Dado su indudable impacto cultural y socioeconómico, resulta deseable promover una estrategia para el desarrollo permanente de la ciencia, tecnología e innovación en el país. Ésta debe apuntar a lograr una mayor coherencia e integración entre los distintos programas a nivel nacional, promover la ciencia, tecnología e innovación en la cultura, la formación académica y los procesos productivos, e incentivar la iniciativa privada en esta área.
A lo largo del tiempo se han realizado esfuerzos para financiar instrumentos de fomento, los que están diseminados en distintos ministerios. Hay otros ministerios y organismos nacionales que también reciben recursos, pero no es claro el grado de coordinación existente entre ellos.
Ayer, la Presidenta Michelle Bachelet firmó en el salón Montt Varas de La Moneda el proyecto de ley que crea el Ministerio de Ciencia y Tecnología. El proyecto contempla una institucionalidad donde el ministerio es el eje: será el encargado de asesorar al Presidente de la República en el diseño, formulación, coordinación, implementación y evaluación de programas que tengan como fin fortalecer la ciencia. Junto con él, se establece una Agencia Nacional de Investigación y Desarrollo, que reemplaza al actual Conicyt, y además, un Consejo Nacional de Ciencia, Tecnología e Innovación.

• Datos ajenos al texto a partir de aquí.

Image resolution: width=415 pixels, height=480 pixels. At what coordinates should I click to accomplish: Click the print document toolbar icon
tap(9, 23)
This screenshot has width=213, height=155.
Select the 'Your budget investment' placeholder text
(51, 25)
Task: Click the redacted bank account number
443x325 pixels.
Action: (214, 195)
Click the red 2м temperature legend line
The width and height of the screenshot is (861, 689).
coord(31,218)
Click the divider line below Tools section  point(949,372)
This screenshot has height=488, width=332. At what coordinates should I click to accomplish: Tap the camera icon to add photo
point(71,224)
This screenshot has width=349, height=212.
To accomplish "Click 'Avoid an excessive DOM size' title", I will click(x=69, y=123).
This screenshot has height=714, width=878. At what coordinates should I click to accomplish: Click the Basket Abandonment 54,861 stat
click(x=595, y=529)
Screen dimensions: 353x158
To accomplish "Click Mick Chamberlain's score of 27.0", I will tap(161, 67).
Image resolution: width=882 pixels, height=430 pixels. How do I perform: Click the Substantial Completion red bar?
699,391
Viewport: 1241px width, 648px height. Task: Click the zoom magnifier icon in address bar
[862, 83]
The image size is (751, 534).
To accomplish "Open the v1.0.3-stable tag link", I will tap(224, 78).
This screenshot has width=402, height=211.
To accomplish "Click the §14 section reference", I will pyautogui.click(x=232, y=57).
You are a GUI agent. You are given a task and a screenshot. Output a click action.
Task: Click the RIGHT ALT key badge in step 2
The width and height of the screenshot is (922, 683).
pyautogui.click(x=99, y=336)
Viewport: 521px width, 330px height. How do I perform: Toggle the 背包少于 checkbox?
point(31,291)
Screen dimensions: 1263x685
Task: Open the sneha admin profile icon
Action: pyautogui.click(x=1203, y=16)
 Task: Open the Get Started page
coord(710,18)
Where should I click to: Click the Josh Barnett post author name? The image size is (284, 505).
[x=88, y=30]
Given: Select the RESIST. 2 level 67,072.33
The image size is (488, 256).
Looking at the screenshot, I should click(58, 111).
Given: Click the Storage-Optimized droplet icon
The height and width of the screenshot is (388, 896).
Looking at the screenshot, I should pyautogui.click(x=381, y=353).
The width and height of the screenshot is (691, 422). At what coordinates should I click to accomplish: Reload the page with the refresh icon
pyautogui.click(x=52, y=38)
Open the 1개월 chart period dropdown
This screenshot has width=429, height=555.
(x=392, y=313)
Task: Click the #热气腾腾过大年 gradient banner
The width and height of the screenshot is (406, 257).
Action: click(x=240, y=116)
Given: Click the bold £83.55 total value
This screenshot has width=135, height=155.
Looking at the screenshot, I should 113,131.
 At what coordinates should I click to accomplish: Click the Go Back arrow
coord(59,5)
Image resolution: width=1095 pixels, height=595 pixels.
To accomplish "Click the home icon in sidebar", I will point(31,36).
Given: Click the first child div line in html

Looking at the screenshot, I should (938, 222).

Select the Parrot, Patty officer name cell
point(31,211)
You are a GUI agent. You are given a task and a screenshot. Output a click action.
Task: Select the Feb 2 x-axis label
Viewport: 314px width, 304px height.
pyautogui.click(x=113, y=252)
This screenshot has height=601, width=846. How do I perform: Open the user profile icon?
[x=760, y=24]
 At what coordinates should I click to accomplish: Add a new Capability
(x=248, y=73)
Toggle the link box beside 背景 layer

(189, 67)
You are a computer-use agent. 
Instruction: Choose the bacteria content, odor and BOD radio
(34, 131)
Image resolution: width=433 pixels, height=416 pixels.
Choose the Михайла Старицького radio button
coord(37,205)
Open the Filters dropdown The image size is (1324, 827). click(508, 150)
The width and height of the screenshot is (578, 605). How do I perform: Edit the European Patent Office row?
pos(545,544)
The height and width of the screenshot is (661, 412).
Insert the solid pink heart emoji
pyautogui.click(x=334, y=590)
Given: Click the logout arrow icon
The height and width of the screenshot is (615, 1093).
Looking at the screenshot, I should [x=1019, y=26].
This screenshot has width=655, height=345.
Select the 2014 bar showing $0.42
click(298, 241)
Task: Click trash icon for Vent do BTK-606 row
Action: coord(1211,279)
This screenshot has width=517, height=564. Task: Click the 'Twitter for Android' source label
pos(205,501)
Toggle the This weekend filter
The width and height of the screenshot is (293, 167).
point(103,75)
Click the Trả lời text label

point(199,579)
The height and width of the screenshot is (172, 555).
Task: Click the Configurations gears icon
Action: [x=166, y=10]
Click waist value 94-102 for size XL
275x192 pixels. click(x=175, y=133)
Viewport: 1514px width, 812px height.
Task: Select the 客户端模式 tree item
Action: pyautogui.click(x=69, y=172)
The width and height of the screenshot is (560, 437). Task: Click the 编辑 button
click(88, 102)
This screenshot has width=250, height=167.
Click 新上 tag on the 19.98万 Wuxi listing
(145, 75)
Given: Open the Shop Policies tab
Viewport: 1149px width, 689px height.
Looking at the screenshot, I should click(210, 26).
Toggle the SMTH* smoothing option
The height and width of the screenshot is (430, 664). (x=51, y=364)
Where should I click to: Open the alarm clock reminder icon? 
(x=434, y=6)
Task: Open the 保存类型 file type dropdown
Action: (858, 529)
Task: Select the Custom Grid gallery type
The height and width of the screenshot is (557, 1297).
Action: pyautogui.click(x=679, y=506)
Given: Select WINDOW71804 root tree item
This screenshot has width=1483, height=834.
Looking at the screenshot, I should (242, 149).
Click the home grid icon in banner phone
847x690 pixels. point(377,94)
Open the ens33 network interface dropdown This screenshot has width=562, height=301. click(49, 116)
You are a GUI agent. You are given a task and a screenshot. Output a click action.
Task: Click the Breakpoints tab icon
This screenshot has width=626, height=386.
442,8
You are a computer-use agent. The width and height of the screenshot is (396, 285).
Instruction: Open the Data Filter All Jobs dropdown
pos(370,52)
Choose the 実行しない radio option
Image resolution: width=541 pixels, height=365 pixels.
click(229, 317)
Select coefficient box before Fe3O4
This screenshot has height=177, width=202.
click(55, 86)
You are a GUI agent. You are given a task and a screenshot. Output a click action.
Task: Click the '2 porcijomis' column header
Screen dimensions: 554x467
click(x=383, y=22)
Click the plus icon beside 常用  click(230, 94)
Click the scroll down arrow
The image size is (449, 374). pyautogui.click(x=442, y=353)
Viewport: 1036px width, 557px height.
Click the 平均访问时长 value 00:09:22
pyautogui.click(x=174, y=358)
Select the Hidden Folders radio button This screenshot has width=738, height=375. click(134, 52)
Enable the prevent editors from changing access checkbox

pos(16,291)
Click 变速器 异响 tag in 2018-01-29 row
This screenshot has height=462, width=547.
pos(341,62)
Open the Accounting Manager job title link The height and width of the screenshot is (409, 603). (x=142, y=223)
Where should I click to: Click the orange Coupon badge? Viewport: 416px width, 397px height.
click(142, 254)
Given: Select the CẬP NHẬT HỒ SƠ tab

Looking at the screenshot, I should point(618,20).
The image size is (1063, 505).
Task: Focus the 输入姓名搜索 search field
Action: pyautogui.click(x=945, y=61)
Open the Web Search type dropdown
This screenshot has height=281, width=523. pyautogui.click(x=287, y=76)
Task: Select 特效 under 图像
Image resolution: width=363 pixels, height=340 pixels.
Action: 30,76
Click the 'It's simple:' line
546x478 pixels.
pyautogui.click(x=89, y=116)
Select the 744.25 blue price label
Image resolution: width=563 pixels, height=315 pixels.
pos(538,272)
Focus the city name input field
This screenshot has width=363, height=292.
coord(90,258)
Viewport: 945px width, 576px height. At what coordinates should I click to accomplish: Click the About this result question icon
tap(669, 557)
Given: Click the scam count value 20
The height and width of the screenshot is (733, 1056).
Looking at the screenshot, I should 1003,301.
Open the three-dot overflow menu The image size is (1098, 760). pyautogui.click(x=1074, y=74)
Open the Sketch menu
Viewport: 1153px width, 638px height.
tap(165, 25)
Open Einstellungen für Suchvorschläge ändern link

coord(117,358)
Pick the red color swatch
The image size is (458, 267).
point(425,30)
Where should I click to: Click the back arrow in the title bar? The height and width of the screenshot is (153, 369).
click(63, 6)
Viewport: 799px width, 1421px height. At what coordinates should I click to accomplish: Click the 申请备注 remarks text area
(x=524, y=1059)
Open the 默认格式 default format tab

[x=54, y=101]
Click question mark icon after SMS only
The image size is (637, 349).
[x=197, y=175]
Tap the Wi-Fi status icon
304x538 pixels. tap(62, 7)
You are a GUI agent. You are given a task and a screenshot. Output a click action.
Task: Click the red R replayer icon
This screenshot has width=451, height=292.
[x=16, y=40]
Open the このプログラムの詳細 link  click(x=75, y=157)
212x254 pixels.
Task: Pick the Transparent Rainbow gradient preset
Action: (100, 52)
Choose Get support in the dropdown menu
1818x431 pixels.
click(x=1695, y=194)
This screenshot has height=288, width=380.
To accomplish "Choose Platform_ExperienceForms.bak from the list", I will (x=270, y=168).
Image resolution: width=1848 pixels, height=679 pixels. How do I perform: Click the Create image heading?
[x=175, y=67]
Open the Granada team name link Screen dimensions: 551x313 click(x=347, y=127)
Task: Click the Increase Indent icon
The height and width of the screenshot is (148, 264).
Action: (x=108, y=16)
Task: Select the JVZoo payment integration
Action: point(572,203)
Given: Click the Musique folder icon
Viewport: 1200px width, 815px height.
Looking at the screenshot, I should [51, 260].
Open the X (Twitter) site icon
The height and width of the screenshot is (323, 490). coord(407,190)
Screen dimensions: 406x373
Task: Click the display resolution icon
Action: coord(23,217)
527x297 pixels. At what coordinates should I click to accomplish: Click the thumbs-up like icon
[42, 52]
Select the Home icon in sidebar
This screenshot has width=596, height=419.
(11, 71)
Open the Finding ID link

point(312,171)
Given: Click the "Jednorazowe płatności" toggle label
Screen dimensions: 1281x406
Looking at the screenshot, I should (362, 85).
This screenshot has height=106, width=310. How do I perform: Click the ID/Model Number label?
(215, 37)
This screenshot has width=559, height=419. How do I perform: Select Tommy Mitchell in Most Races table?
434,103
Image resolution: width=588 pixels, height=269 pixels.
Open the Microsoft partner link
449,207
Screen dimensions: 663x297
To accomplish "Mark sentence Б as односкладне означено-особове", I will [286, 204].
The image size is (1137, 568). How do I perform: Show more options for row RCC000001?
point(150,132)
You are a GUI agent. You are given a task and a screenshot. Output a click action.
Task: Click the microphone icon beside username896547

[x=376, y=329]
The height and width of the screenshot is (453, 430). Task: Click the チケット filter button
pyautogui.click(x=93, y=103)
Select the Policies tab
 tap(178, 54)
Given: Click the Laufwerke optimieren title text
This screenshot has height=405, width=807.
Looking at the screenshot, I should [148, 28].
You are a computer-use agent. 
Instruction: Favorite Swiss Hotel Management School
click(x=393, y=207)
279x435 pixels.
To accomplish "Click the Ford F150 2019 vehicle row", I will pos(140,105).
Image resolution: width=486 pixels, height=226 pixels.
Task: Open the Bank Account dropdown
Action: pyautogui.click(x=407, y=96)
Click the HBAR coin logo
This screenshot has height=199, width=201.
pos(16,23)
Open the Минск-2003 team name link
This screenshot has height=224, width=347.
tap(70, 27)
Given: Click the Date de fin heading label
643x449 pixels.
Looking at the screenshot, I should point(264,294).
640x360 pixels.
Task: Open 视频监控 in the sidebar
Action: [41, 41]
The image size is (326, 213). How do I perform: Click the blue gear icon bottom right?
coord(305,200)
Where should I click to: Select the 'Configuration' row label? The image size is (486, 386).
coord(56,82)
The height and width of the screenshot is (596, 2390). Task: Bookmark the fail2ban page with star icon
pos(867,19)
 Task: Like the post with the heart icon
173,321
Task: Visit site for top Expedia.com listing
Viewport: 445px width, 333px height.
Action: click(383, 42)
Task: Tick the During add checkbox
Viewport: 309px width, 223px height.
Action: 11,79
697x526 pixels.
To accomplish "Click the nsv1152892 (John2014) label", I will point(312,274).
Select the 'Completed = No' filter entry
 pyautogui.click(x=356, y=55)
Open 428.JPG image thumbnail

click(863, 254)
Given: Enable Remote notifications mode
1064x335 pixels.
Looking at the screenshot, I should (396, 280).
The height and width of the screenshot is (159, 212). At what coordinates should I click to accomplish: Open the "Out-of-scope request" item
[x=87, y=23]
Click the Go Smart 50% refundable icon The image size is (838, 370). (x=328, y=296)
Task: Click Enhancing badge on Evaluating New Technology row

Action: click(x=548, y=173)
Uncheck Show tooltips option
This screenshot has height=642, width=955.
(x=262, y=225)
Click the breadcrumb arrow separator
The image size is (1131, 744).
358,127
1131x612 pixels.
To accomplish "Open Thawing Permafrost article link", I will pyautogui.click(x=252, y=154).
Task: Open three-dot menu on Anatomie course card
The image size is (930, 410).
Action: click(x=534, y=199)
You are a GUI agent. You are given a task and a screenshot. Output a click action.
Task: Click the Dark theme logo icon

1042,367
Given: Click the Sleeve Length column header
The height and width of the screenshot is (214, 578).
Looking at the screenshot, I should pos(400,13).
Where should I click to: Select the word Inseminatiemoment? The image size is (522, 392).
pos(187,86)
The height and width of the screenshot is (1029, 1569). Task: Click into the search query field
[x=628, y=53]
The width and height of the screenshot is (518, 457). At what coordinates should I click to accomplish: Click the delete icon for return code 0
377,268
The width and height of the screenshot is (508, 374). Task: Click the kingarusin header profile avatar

“La idea, en cambio, de generar un Ministerio sólo dedicado a la Ciencia y Tecnología no parece una solución muy distinta a empoderar CONICYT, pero además asociado inevitablemente a mayores gastos y burocracia”, explica la economista. A eso se suma la inexplicable ausencia de la Innovación en la nueva institucionalidad propuesta. Finalmente, lo que se debe buscar es una mejor asignación de recursos que potencie la ciencia y su impacto en el desarrollo, y no el desvío de los mismos hacia la administración pública.